Salió a colación en nuestra conversación la famosa anécdota de la señora que fue interceptada por otra en plena calle, para decirle como es que se atrevía a salir con mallas y colorines llamativos con tantos kilos encima. Ella desde entonces cambió la ruta para no encontrar de nuevo el dedo inquisidor. Pero siguió vistiéndose como le vino en gana.

Me sorprendí pensando en devolver la cerveza, ponerme a dieta nada más llegar a casa, correr un poco los fines de semana, o ir al gimnasio… hacer algo para recuperar mi talla, para no ser motivo de sorna. Aunque me consta que me faltará la voluntad y que aunque logre juntar las fuerzas para llevar a cabo tal proeza, jamás seré lo suficientemente guapa, esbelta, joven y hermosa que exigen los modelos exhibidos en el bombardeo de los mensajes que nos llegan por tierra, mar y aire.

Un rezagado de la maratón nocturna pasó arrastrando su alma, tan resignado, que nadie reparó en él. Solo su ropa verde limón era la prueba identificativa de que formaba parte del tumulto que nos cortara el paso una media hora antes. Pero los ocupantes de la terraza no repararon en él. Sudaba a mares y conservaba su pose luchadora en pos de una causa más que perdida

No hemos necesitado el GPS para retornar a casa, ni tampoco un vestido de serpiente para que la gente nos mire. Lo han hecho porque llevamos en el grupo a un amigo ciego de andares muy resueltos, con un perro guía, y eso quizá les ha hecho a todos sentirse un poquito menos crueles.

Tampoco el Principito y su amigo estaban entre las arenas de la playa, para poder hablarles de cosas tan serias como la fuente de la eterna juventud, que al parecer no está en la comida, la bebida, ni tampoco en el deporte sino en otros placeres.

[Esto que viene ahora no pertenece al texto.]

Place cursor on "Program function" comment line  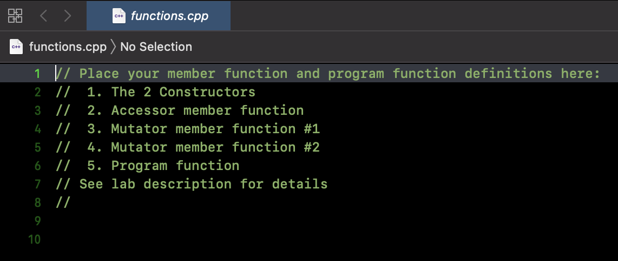click(175, 166)
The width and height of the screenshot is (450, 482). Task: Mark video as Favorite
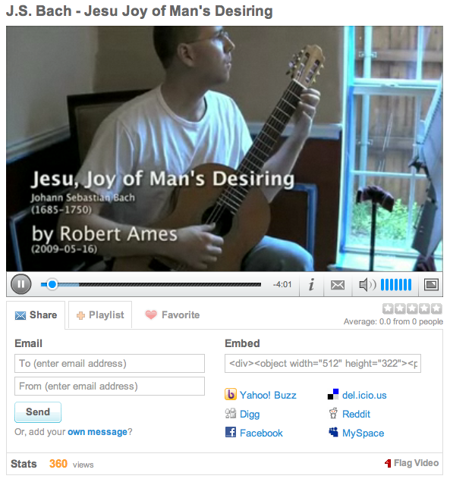[x=172, y=315]
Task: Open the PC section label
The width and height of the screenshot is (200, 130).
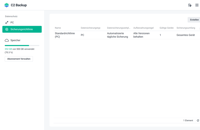Action: [12, 23]
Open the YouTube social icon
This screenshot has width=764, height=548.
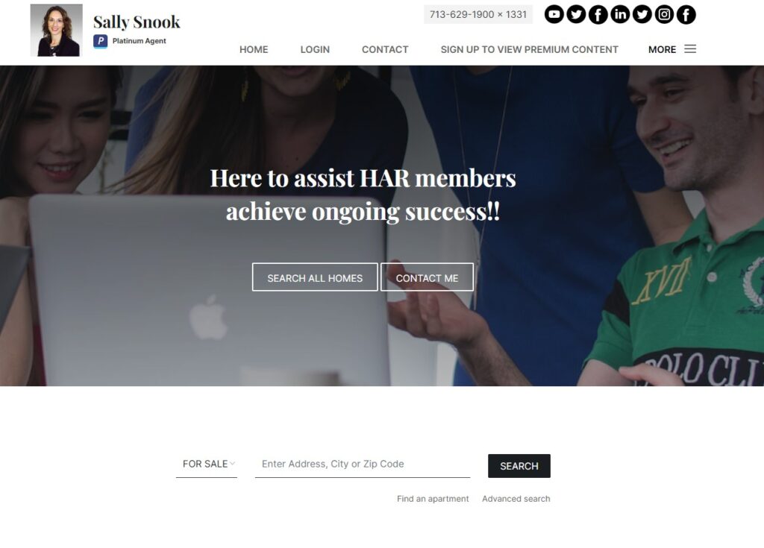[554, 15]
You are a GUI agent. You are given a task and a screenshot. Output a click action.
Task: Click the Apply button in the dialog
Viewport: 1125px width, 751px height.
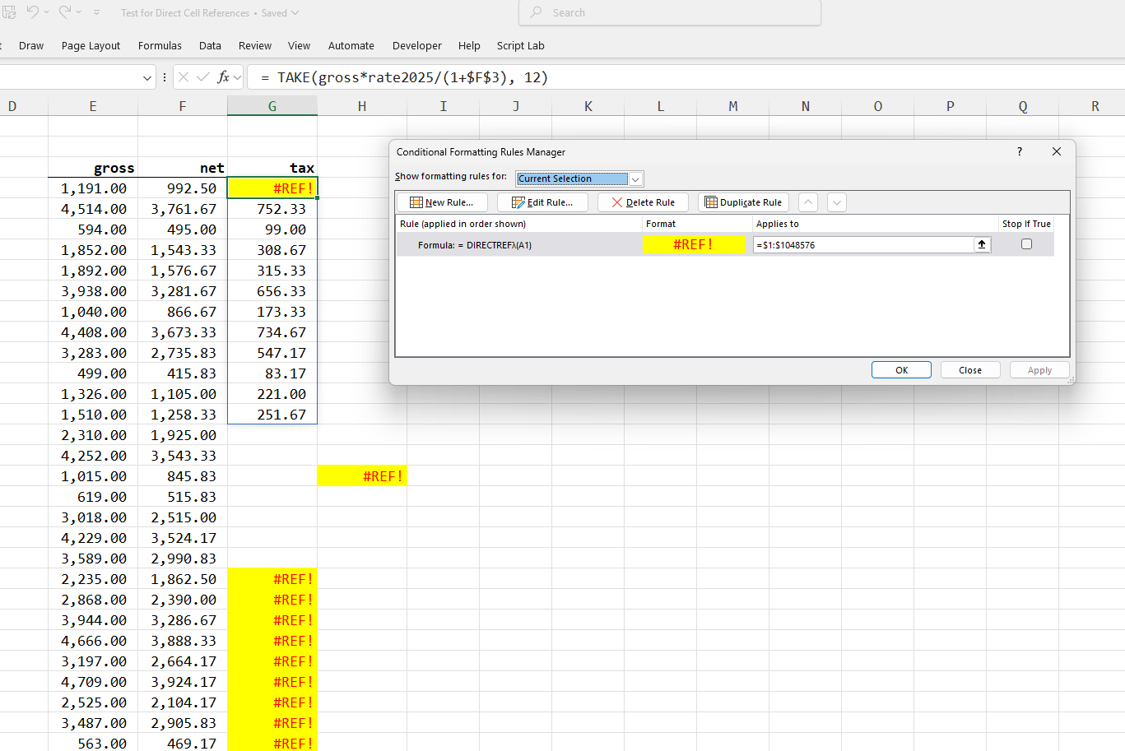[1039, 369]
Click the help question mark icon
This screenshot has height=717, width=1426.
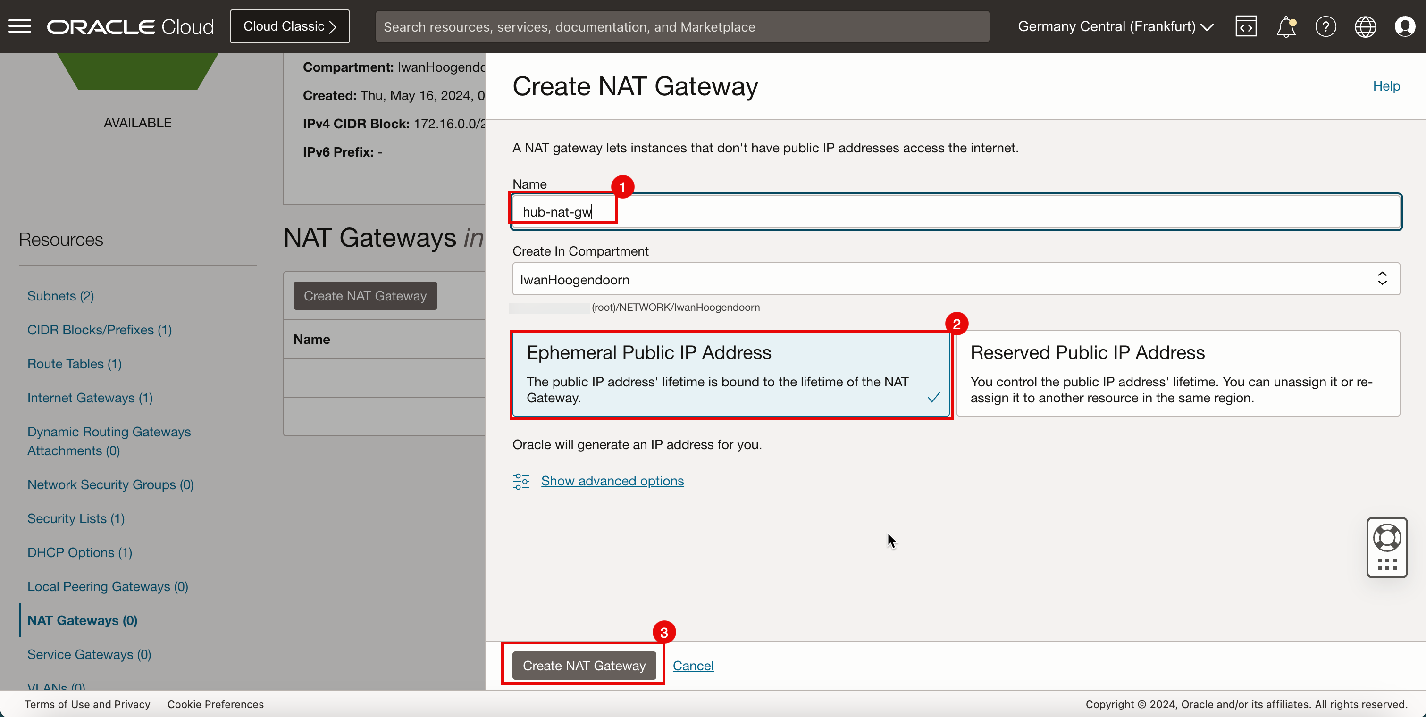[x=1324, y=27]
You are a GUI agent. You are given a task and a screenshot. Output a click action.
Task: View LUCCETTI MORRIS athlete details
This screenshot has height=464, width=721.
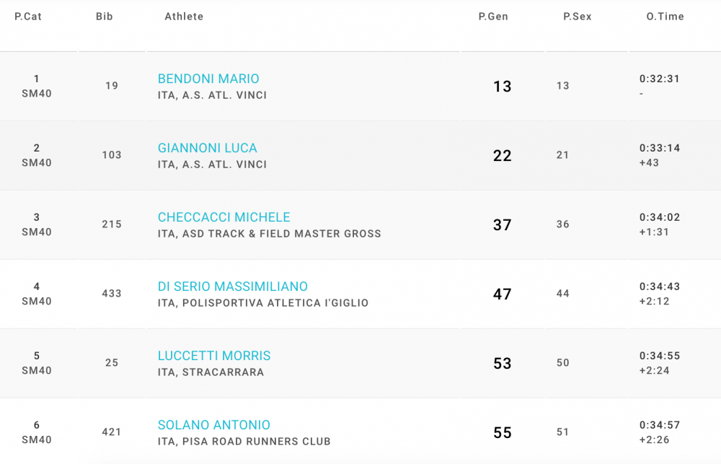click(x=214, y=356)
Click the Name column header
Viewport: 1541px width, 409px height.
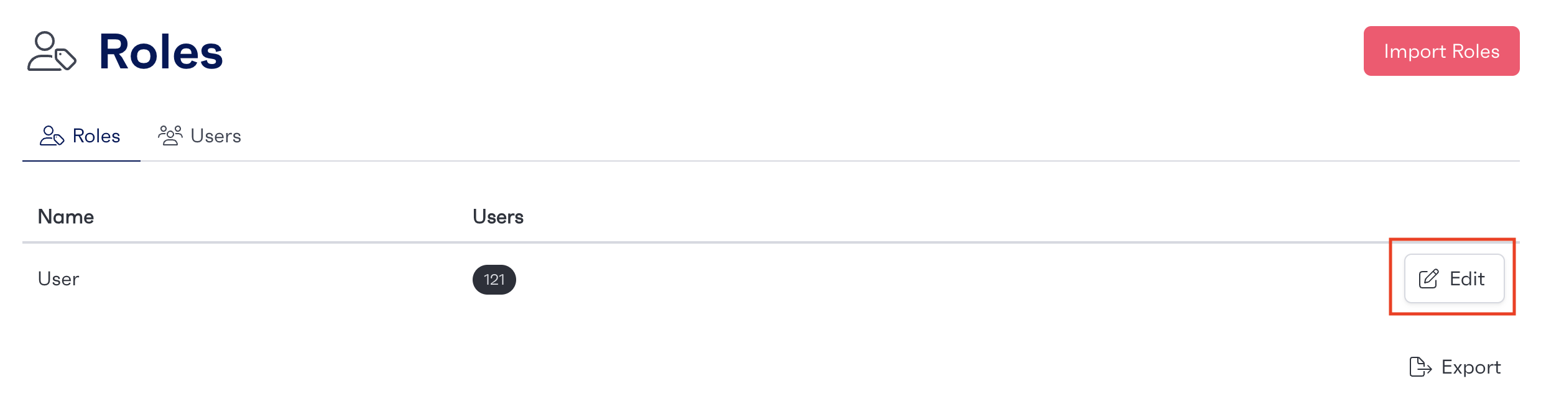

La prestigiosa revista científica “Science” ha publicado que un grupo de investigadores de la universidad de Michigan acaba de demostrar que aparearse permite a las moscas del vinagre vivir más y mejor. El experimento probó que las moscas que se aparean logran vivir mucho más, “Esperar sexo sin tener recompensa sexual fue perjudicial para su salud y redujo su tiempo de vida" explica Scott Pletcher, uno de los investigadores que ha participado en este estudio.

O sea, que más sexo de calidad, gratificante, y menos pasar hambre. Si a este placentero antídoto antioxidante le agregamos dosis de paciencia, humor y sabiduría esta maratón de la vida será un divertido paseo.

Y si no me he comprado jamás un vestido de estampado de boa, o de tigresa o de cebra, es por solidaridad con estos animalitos, a los que no quisiera ver muertos ni de broma para fingir que me visto con su piel.